Tracked Operating Expenses
Gas costs and fuel costs incurred to serve Indiana customers are two of the Company’s most significant operating
expenses. Rates charged to natural gas customers in Indiana contain a gas cost adjustment (GCA) clause. The GCA clause
allows the Company to timely charge for changes in the cost of purchased gas, inclusive of unaccounted for gas expense based
on actual experience, subject to caps that are based on historical experience. Electric rates contain a fuel adjustment clause
(FAC) that allows for timely adjustment in charges for electric energy to reflect changes in the cost of fuel. The net energy cost
of purchased power, subject to an approved variable benchmark based on NYMEX natural gas prices, is also timely recovered
through the FAC.
GCA and FAC procedures involve periodic filings and IURC hearings to establish the amount of price adjustments for a
designated future period. The procedures also provide for inclusion in later periods of any variances between actual recoveries
representing the estimated costs and actual costs incurred. Since April 2010, the Company has not been the supplier of natural
gas in its Ohio territory.
The IURC has also applied the statute authorizing GCA and FAC procedures to reduce rates when necessary to limit net
operating income to a level authorized in its last general rate order through the application of an earnings test. The FAC
earnings test had some impact on the Company’s 2012 operating results, as discussed below.
In Indiana, gas pipeline integrity management operating costs, costs to fund energy efficiency programs, MISO costs, and the
gas cost component of uncollectible accounts expense based on historical experience are recovered by mechanisms outside of
standard base rate recovery. Certain operating costs, including depreciation, associated with regional electric transmission
assets not in base rates are also recovered by mechanisms outside of standard base rate recovery. In Ohio, expenses such as
uncollectible accounts expense, costs associated with exiting the merchant function, and costs associated with a distribution
riser replacement program are subject to recovery outside of base rates. Revenues and margins are also impacted by the
collection of state mandated taxes, which primarily fluctuate with gas and fuel costs.

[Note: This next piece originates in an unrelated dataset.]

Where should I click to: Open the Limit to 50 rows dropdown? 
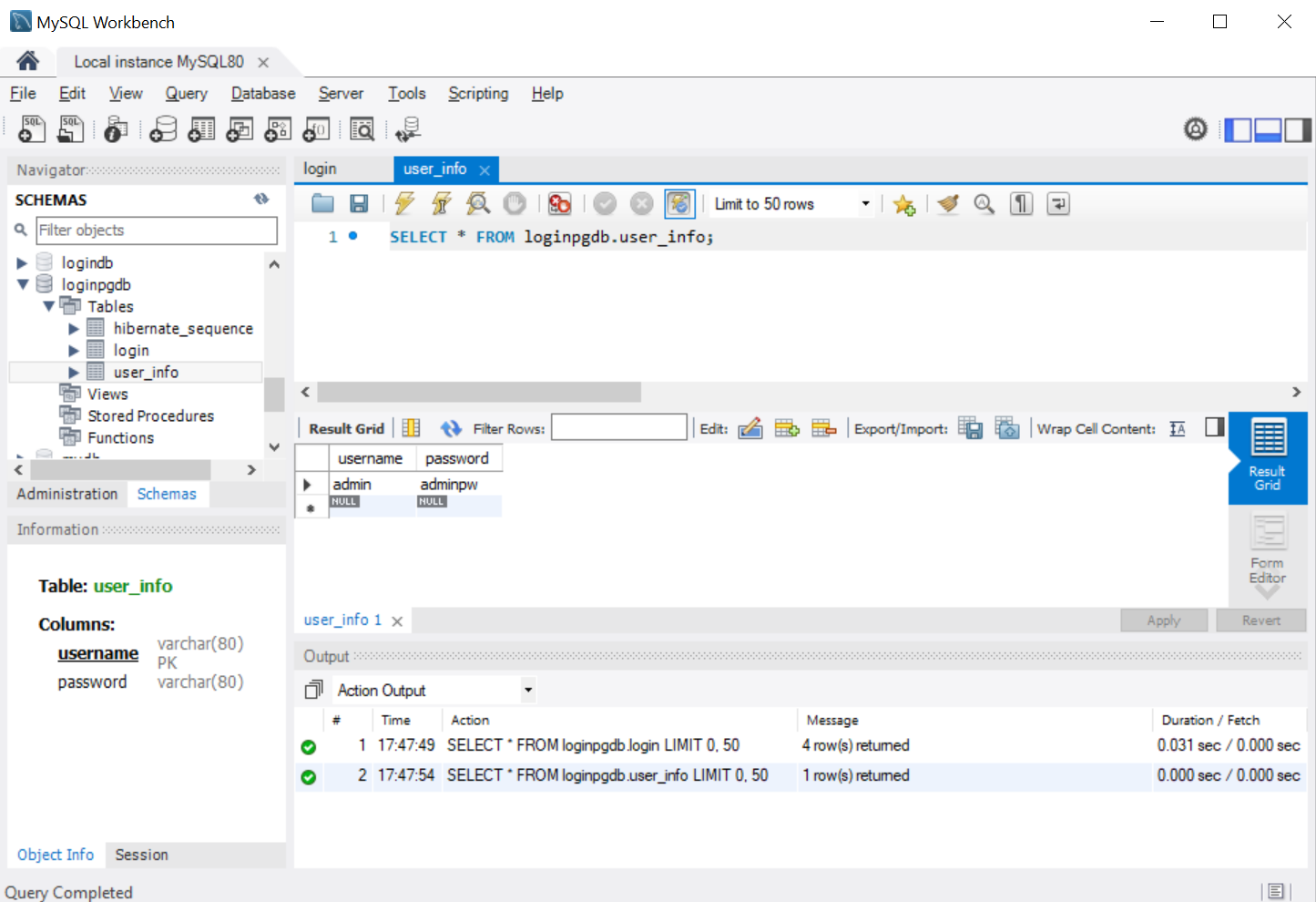pos(864,203)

In 2011, state laws in both Indiana and Ohio were passed that expand the ability of utilities to recover certain costs of federally
mandated projects, and in Ohio other capital investment projects, outside of a base rate proceeding. Utilization of these
mechanisms will likely increase in the coming years.
See the Rate and Regulatory Matters section of this discussion and analysis for more specific information on significant
proceedings involving the Company’s utilities over the last three years.
Utility Group Margin
Throughout this discussion, the terms Gas Utility margin and Electric Utility margin are used. Gas Utility margin is calculated as
Gas utility revenues less the Cost of gas sold. Electric Utility margin is calculated as Electric utility revenues less Cost of fuel &
purchased power. The Company believes Gas Utility and Electric Utility margins are better indicators of relative earnings
contribution than revenues since gas prices and fuel and purchased power costs can be volatile and are generally collected on a
dollar-for-dollar basis from customers. Following is a discussion and analysis of margin generated from regulated utility
operations.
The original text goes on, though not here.